Keep your HVAC System Ticking like a Well-Oiled Machine
After our cars and our homes, our heating and cooling systems are the most expensive thing most of us own. Yet, unlike our cars, we don’t think about it until it breaks. It’s in a closet, or the basement, quietly working to keep us comfortable, and as long as that is true, we ignore it. But doesn’t it make sense to take care of it, so it works more efficiently and lasts longer? Here are some simple steps you can take to keep your system in good shape.
- Check and change or clean the filter. If your system moves air around your house, it has an air filter, and that is meant to be checked and replaced regularly. This is like changing the oil in your car, except much easier, faster, cheaper and cleaner to do. Not only does it filter dust, pollen, pet hair, etc. out of the air you breathe, it also keeps that stuff from gumming up your equipment. Once it is coated with dust and grime, your system will be choking, and it won’t be able to deliver the cool air you need. In addition, all that work wastes energy without delivering comfort. Lastly, running the cooling without enough air flow damages your cooling equipment. Fortunately, changing a filter is easy to do!
Step 1: Locate the current filter: The filter will be easily accessible on the side or bottom of your unit, possibly behind a door or in a bracket. If your unit is in the attic, the filter may be just inside a screen on the ceiling or wall of a room or hallway on the top floor of your house. If so, the screen will have small levers that allow you to open it easily. Your local hardware store will carry replacements.

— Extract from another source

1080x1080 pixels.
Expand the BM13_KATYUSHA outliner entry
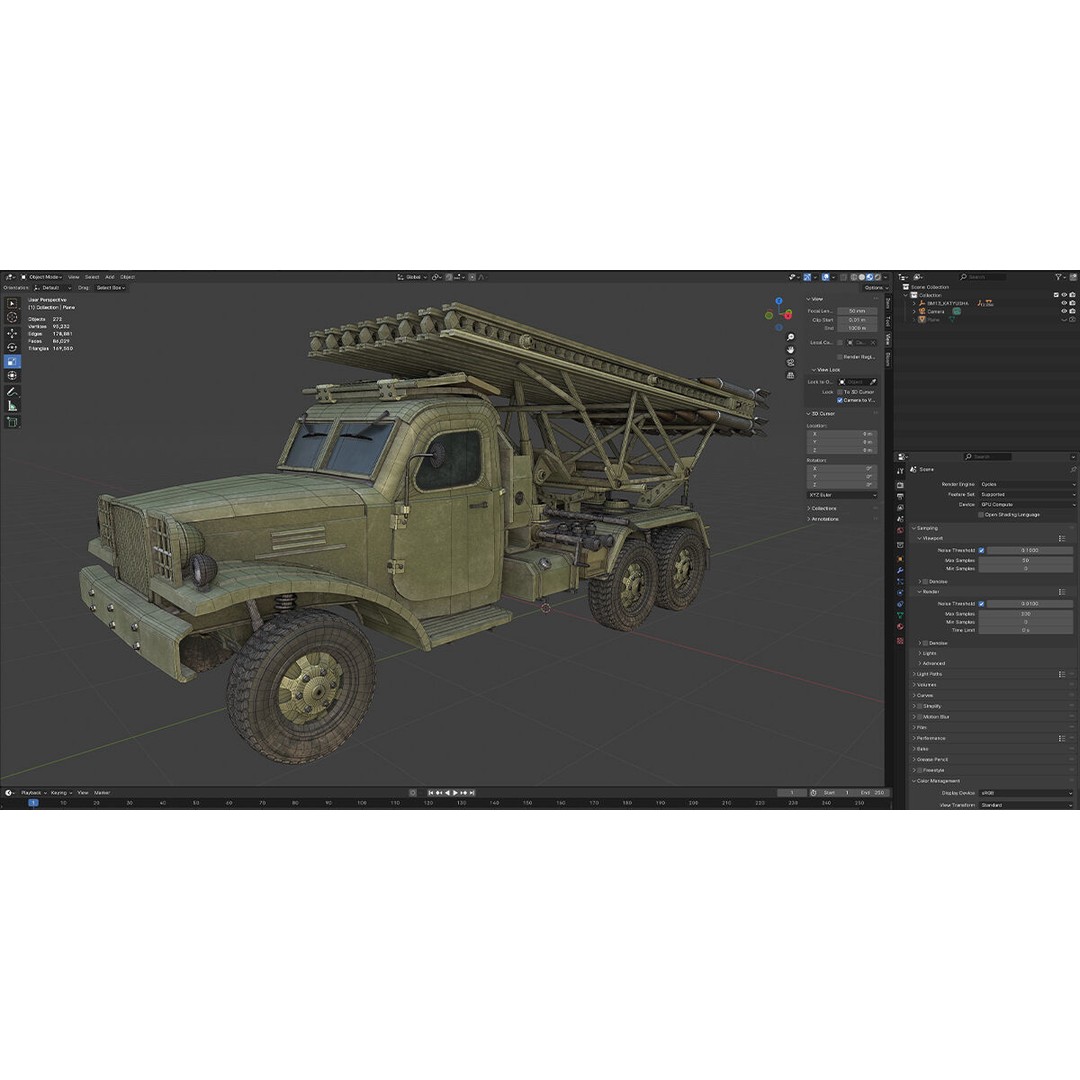point(914,303)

Step 2: Turn off your furnace, A/C and fan using your thermostat, your circuit breaker panel, or a switch if you have one.
Step 3: Open the access cover or grill (if you have one) and pull out the old filter. Before you pull it all the way out, look for the arrow on the side, indicating which way to put the filter in. There will also be an arrow on the edge of the new filter. The arrows should always point towards the furnace or blower unit.
Step 4: Insert the new filter carefully – it should be a tight fit, so you may need to wiggle it a bit.
Step 5: Close the access cover. If you don’t have a cover, and can see the edge of the filter, it’s a good idea to grab some duct tape or a magnetic cover to seal that space.
That’s it! You’re done. If you have any questions, ask your contractor to show you how.
- Have a professional come take a look. It’s a good idea to have a contractor come take a look at your heating and cooling equipment regularly, like a checkup on your car. By far the best time to do so is Fall or Spring, when it isn’t very hot or cold. That’s also when the contractors are less busy, so they charge less and can schedule a visit when it’s convenient for you. ENERGY STAR has a checklist of what you can expect your contractor to do.
- Don’t forget to let it rest when you can. If your HVAC system is heating an empty house, it’s like your car driving around without taking you anywhere – you waste the gas and put more miles on that engine. Setting the thermostat lower in cold weather months when you don’t need as much heat can save money and energy.
- Should you think about replacement? If your A/C or furnace are more than 10 years old, thinking ahead about a replacement is a good idea. Replacing it can save a lot of money (more than $100 a year) and you can schedule it at your convenience, and when contractors are cheaper. Before you do that, make sure you’ve sealed up big air leaks around your home, and find a contractor you can trust.